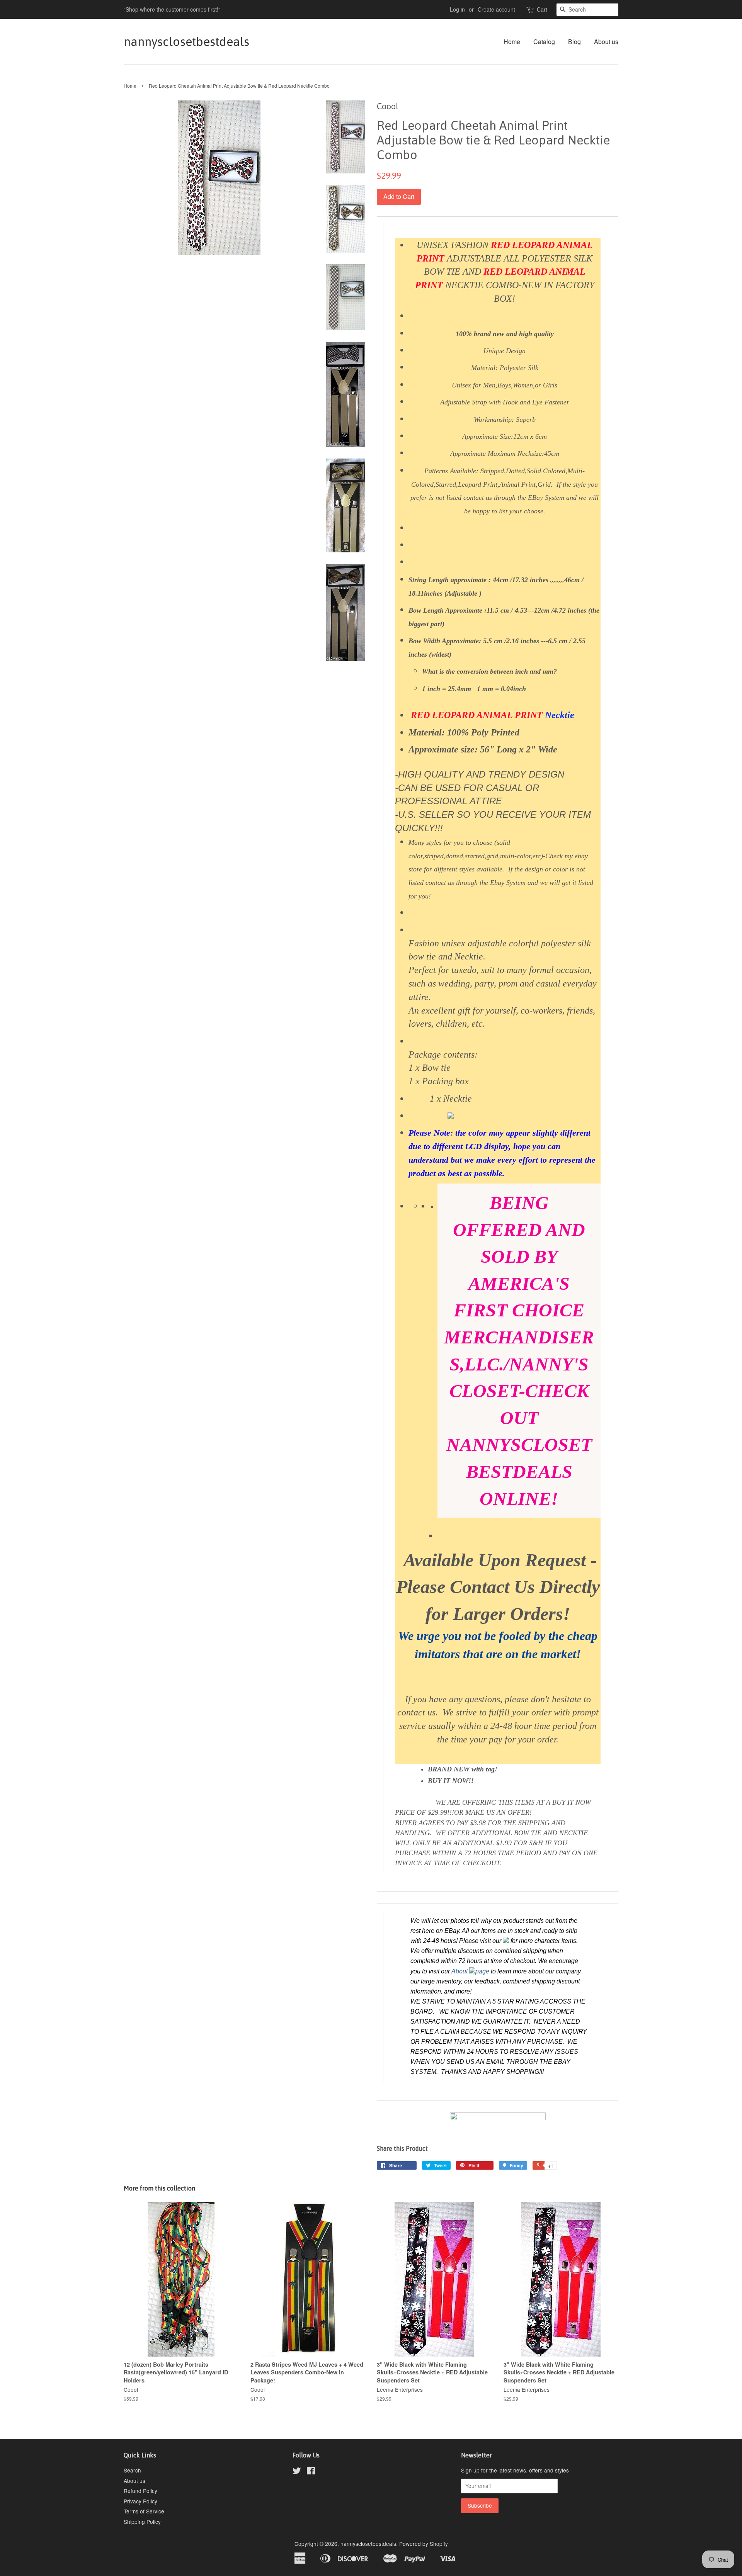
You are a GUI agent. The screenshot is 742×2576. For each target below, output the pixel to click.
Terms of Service (144, 2511)
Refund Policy (140, 2490)
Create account (496, 9)
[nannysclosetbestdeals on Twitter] (297, 2472)
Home (512, 41)
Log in (457, 9)
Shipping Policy (142, 2521)
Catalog (544, 41)
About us (606, 41)
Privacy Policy (140, 2501)
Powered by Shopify (423, 2543)
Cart (542, 9)
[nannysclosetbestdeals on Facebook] (310, 2472)
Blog (574, 41)
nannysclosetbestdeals (186, 41)
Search (132, 2470)
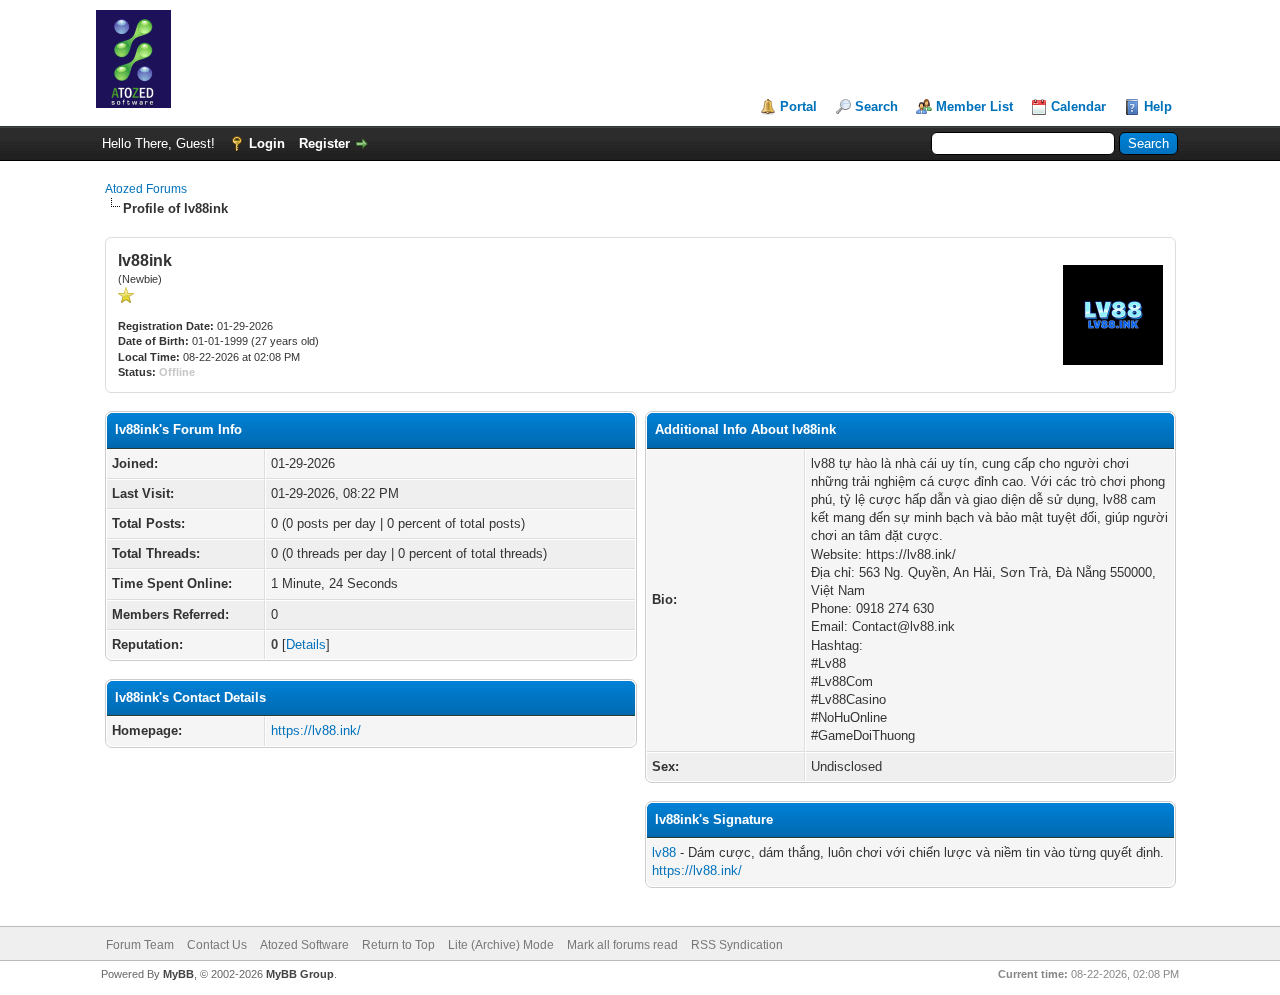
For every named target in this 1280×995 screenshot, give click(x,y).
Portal (798, 106)
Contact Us (217, 945)
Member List (974, 106)
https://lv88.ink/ (316, 730)
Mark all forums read (622, 945)
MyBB (178, 974)
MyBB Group (300, 974)
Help (1158, 106)
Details (306, 644)
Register (324, 143)
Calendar (1078, 106)
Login (267, 143)
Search (876, 106)
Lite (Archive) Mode (501, 945)
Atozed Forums (146, 189)
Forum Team (140, 945)
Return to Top (398, 945)
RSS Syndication (737, 945)
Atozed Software (304, 945)
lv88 (664, 852)
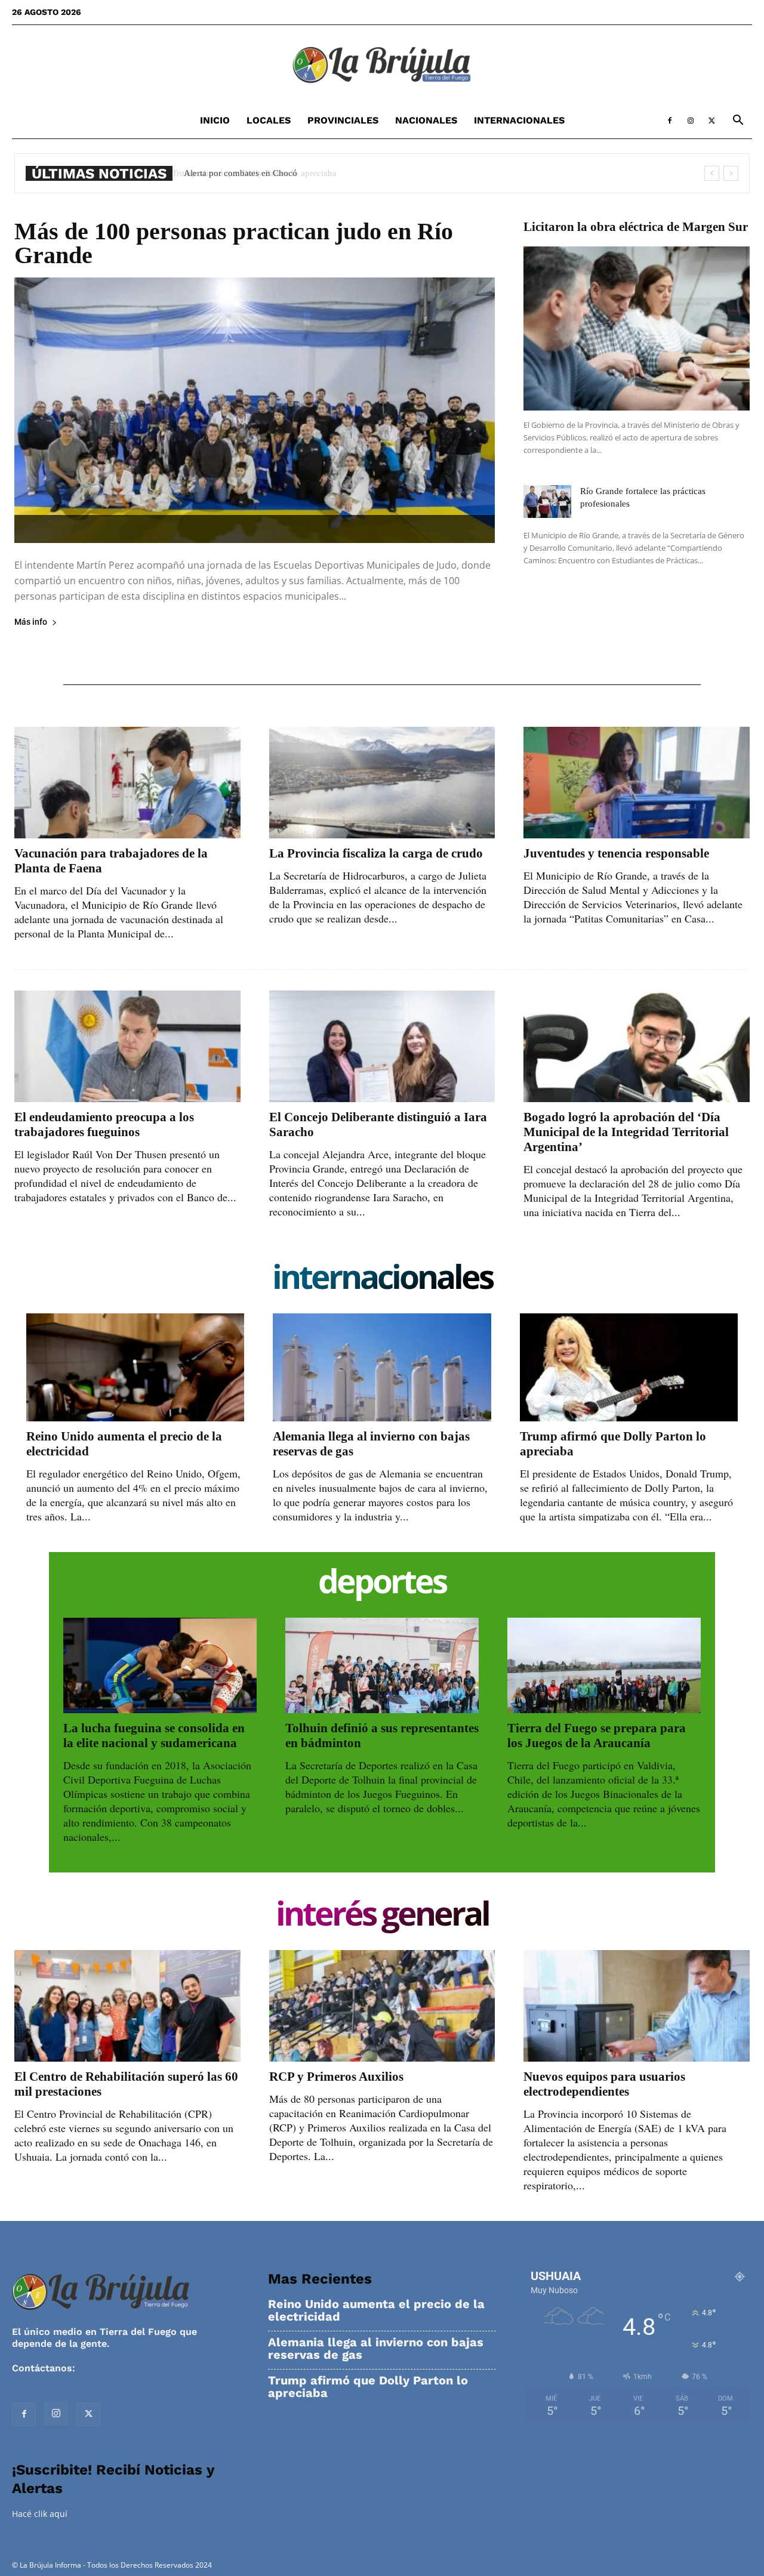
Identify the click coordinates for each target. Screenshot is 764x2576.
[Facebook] (670, 120)
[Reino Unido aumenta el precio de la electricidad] (135, 1367)
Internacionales (519, 120)
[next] (730, 173)
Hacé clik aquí (39, 2513)
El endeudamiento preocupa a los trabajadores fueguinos (104, 1124)
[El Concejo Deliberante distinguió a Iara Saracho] (382, 1046)
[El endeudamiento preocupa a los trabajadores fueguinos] (127, 1046)
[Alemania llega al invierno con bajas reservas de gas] (382, 1367)
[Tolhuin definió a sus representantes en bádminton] (382, 1665)
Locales (269, 120)
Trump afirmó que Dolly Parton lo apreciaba (368, 2386)
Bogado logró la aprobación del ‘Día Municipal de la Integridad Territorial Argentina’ (626, 1132)
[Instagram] (691, 120)
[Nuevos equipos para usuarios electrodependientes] (636, 2006)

WHAT YOU HAVE TO DO: Could you transcribe the entries above word for word, from the line with "About us (606, 41)" down to the line with "Search (132, 2470)", keeping both?

RESULT:
About us (606, 41)
Privacy Policy (140, 2501)
Powered by Shopify (423, 2543)
Cart (542, 9)
[nannysclosetbestdeals on Facebook] (310, 2472)
Blog (574, 41)
nannysclosetbestdeals (186, 41)
Search (132, 2470)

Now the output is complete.